Ok, so what - it meant learning Tableau from the ground up and along the way there were 5 fundamental building blocks that once learned could be combined to create even the most complex solutions.  Below I will present the skills needed and a couple of examples.   Try them out with your own simple data sets. You can't break anything and you will learn a lot in the process.



I grew up with a calendar on the refrigerator door - 7 columns for days and 4 to 5 rows for weeks and got comfortable seeing data organized in short wide tables.  Spreadsheets have a similar structure so learning that Tableau needs a tall narrow data table structure is out of our comfort zone.  For example, spreadsheet column headers like dates need to be in a single dimension (column) with each value a different date




The way that is done is to pivot the data on Data Source tab




resulting in the tall narrow data structure needed 




Next you need to understand how to combine data sets - using Joins to add a column or Unions to extend the length of the data 




When you need to add another "column" of data to the table use a Join . In Excel you would use a vlookup 

To add Quantity data to the Sales data above with data that looks like this:



The Quantity data need to match Sales by Date and by the Customer - so there are 2 join clauses 



Alternatively,  data that is updated regularly, like monthly Sales, using a Union of the new month to the existing data will append the new data to bottom of the existing




There is one more way to combine data that are at different level of aggregation or come from different data sources - that is Blending -  

Load your first data source into Tableau then add a second source




Those are basic examples of 3 ways to connect data -  it can be more complex but with practice you will become comfortable selecting which to use  - in later examples you will see how they affect your calculations


 The order of operation is the sequence Tableau follows as it creates a viz.

For each worksheet, Tableau will use a subset of the total data set to create a table that "underlies" the viz.
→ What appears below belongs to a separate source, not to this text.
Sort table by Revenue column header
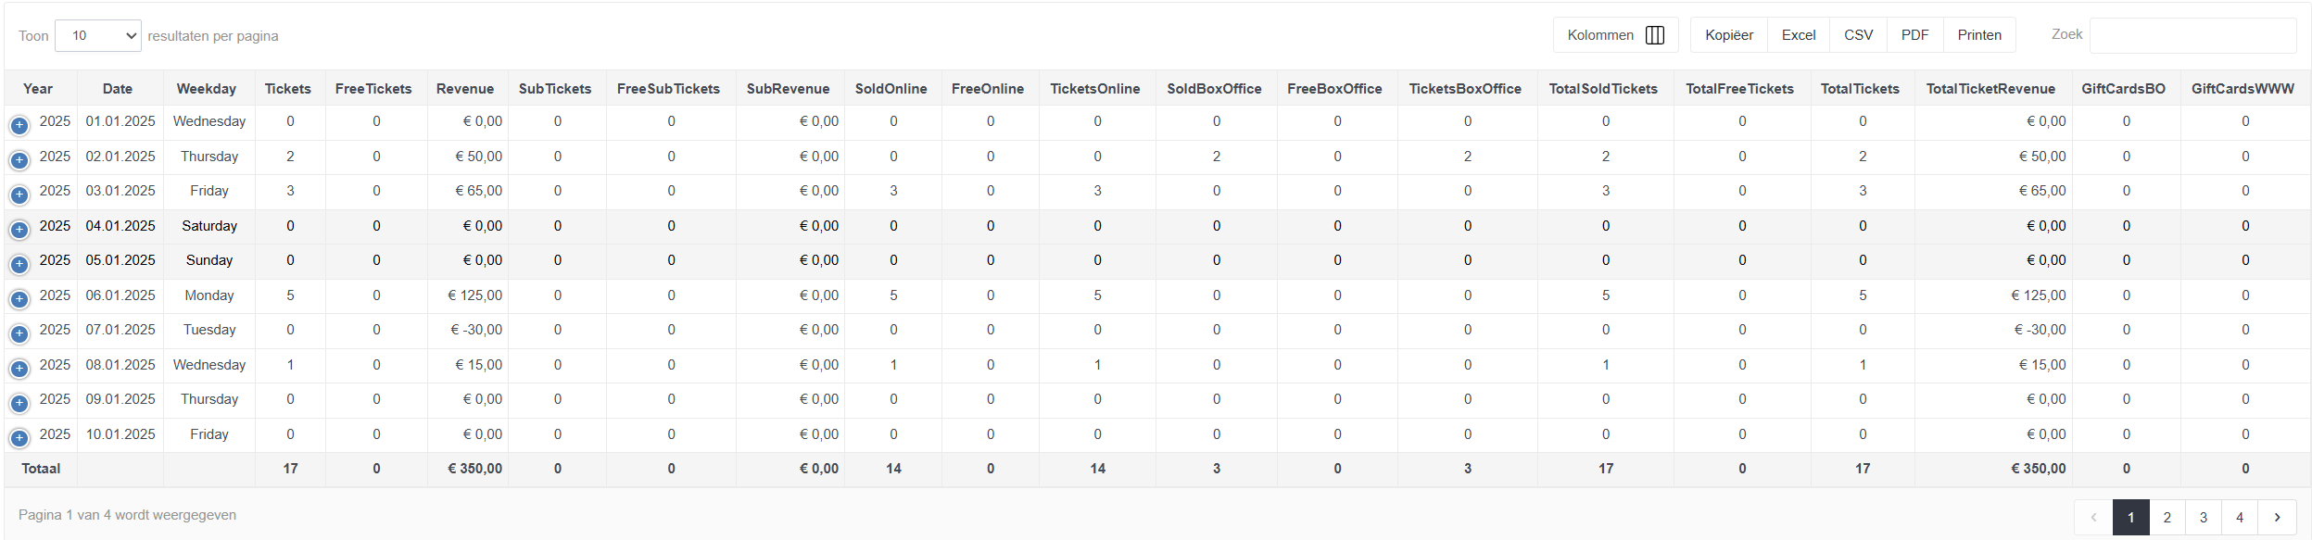2312x540 pixels. click(465, 89)
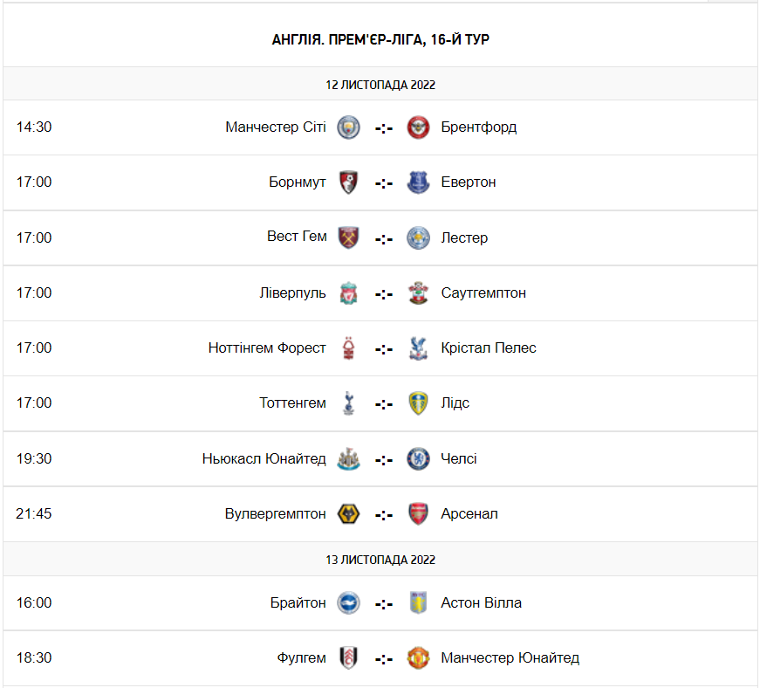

You can think of it like a spreadsheet - its not really - it is the tall narrow format.  Once the dimensional table is built - values are added and manipulated to create the final chart, graph or visual



While there are 10  steps in the order of operation, I find it useful to think of them in 3 groups



The first 2 steps are workbook level and filter the data from the data source - they can be used to improve the performance of the book.  

As dimensions are added to the Rows and Columns shelves and filter applied  (Steps 3-5) the dimensional table for the worksheet is formed 

The final 5 steps load and manipulate the values in the sheet.

A step by step explanation is too exhaustive for this post but is covered in Orderofoperation  on this blog.   

When I first started, I printed (yes on paper) a copy of the order of operation as a reference. Next to syntax mistakes, using steps out of order is the most frequent cause of errors.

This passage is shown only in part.